I have a predisposition to avoid games by NIS. This is not because they do anything wrong or I dislike the games they make. Rather I have lost a great number of hours to Disgaea and its sequels over the years, and I have much less free time than I used to. So seeing those three letters when loading up The Awakened Fate: Ultimatum filled me with a sense of dread mixed with a little anticipation of diving down a rabbit hole. Luckily, for me, the outcome was somewhat of a relief.
A visual novel cum dungeon crawler, The Awakened Fate: Ultimatum couples copious amounts of (mostly well voice acted) reading with some moral dilemmas and straightforward, yet potentially punishing, turn based exploration.
This is a sequel to The Guided Fate Paradox, which (full disclosure) I did not play. However having finished The Awakened Fate, outside of some characters from the previous game turning up in the post-game content, I did not notice any references and so there is no requirement to have played the former game. Which was good as the story was interesting enough to keep me playing until the end. Cast as Shin Kamikaze (no, really), he is killed by a team of devils and subsequently revived by angels to become their God and change the course of the ongoing war between the forces of Celestia and the Netherworld. This is all before the first bit of dungeon crawling. Shin is a bit of a loner but gains two companions in the form of an angel called Jupiel and a devil (working for the angels) called Ariael.

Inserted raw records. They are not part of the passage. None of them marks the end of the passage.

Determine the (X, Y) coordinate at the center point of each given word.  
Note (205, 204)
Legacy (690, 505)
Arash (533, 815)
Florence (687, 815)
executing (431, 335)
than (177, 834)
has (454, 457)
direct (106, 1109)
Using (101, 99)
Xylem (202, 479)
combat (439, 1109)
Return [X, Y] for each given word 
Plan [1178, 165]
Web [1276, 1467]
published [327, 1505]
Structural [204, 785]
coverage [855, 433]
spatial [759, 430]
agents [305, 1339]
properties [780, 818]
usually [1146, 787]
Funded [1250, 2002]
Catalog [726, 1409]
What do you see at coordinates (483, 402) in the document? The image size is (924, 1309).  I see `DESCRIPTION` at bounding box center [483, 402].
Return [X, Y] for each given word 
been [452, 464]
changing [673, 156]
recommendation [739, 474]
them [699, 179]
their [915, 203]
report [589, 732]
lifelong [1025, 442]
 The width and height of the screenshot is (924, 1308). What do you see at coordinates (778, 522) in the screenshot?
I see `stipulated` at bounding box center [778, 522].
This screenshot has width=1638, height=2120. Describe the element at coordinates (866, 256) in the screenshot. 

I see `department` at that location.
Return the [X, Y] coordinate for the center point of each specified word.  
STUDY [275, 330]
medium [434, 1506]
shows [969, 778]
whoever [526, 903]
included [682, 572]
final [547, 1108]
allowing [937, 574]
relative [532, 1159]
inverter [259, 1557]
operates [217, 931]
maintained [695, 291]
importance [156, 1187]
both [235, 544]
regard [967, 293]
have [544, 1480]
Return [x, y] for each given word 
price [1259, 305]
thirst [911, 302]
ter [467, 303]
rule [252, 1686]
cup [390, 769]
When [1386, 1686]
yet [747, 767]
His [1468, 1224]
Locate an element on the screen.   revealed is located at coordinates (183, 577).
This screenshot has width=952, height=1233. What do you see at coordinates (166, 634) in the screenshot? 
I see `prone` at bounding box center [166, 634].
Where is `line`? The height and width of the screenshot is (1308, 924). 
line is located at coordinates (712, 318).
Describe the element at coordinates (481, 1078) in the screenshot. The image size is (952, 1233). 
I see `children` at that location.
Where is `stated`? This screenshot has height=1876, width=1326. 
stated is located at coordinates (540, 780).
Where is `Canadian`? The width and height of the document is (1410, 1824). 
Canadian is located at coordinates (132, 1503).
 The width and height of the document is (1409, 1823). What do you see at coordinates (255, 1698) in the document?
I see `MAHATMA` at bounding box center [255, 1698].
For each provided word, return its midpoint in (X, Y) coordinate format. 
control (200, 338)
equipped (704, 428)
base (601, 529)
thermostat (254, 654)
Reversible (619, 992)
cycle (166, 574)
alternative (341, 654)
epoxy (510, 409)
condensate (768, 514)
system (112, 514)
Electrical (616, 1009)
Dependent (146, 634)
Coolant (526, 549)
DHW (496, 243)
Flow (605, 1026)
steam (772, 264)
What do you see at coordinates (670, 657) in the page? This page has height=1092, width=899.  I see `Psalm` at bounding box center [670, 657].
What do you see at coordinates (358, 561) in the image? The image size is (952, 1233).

The story, whilst fairly predictable, is well written and Shin believably develops as a character over the course of the game.
Presented as a series of chapters, each part also has a randomly generated dungeon to explore where the goal is to reach the lowest level and/or defeat the boss that waits there. Due to the circumstances of his revival Shin is able to ‘deitize’ at will to either an angel or devil form each of which gives an advantage against opposite enemy types. Each form also grants access to different abilities yet the majority of the time I found the standard attack to be sufficient. This system rarely adds an extra layer to proceedings as with some diligence you can usually limit battles to a one on one encounter and the biggest challenge I found, to begin with, was remembering to change back to human form after a fight.
However careful planning is the most important factor as mistakes can result in rapidly losing health. If this runs out then the dungeon is failed and you are booted back to the pre-dungeon menu sans all of the items Shin was carrying, including those which were equipped, but keeping all the experience earned. Due to an item upgrade system this can result in losing a powered up weapon that has had huge amounts of money poured into. While this could be extremely annoying there are items that can limit this (including a revival gem and an exit) but these take up valuable inventory space. There is also a factor of risk as you can easily get into a situation where the next hit will defeat an enemy but if you miss Shin will run out of health. This is a bigger issue the further you reach in a dungeon as if you leave you start from the first floor again. In the worst case scenario there is a shop available to purchase items, but these are not as good as the ones you find lying around when exploring.
Levelling up grants a point to spend on a huge grid, split into angel and devil sides, to use to increase an attribute or grant a new ability for the corresponding form. This also ties in with the ‘Ultimate Choices’ that appear throughout the game. These present some dilemmas and are not the typical black and white choices. An early decision sees you weighing up helping injured angels resulting in more being hurt, or abandoning the wounded to take the fight to the devils which will result in fewer casualties in the long run. The game is peppered with such choices however they do not appear to have much impact on the story. On trying both options on a couple of choices the exact same scenario unfolded after taking a slightly different path to get there. However while the game tries to present these as grey scenarios the options are presented as either favouring Jupiel or Ariael. Furthermore when you make a choice you get a level up point for the corresponding side. As I was aiming to put equal points in the angel and devil sides I tended to base my moral choices around which side I needed the point for rather than the potential outcome of my decision. I think that says more about me than the game.
Whilst I enjoyed the story I don’t have particularly strong feelings for The Awakened Fate: Ultimatum. Nothing stands out as bad and exploring dungeons presented the right level of challenge throughout, but at the same time it does nothing to get especially excited about. Yet that’s not necessarily a bad thing. Not every game needs to be revolutionary or a blockbuster, and The Awakened Fate: Ultimatum was an overall pleasant experience.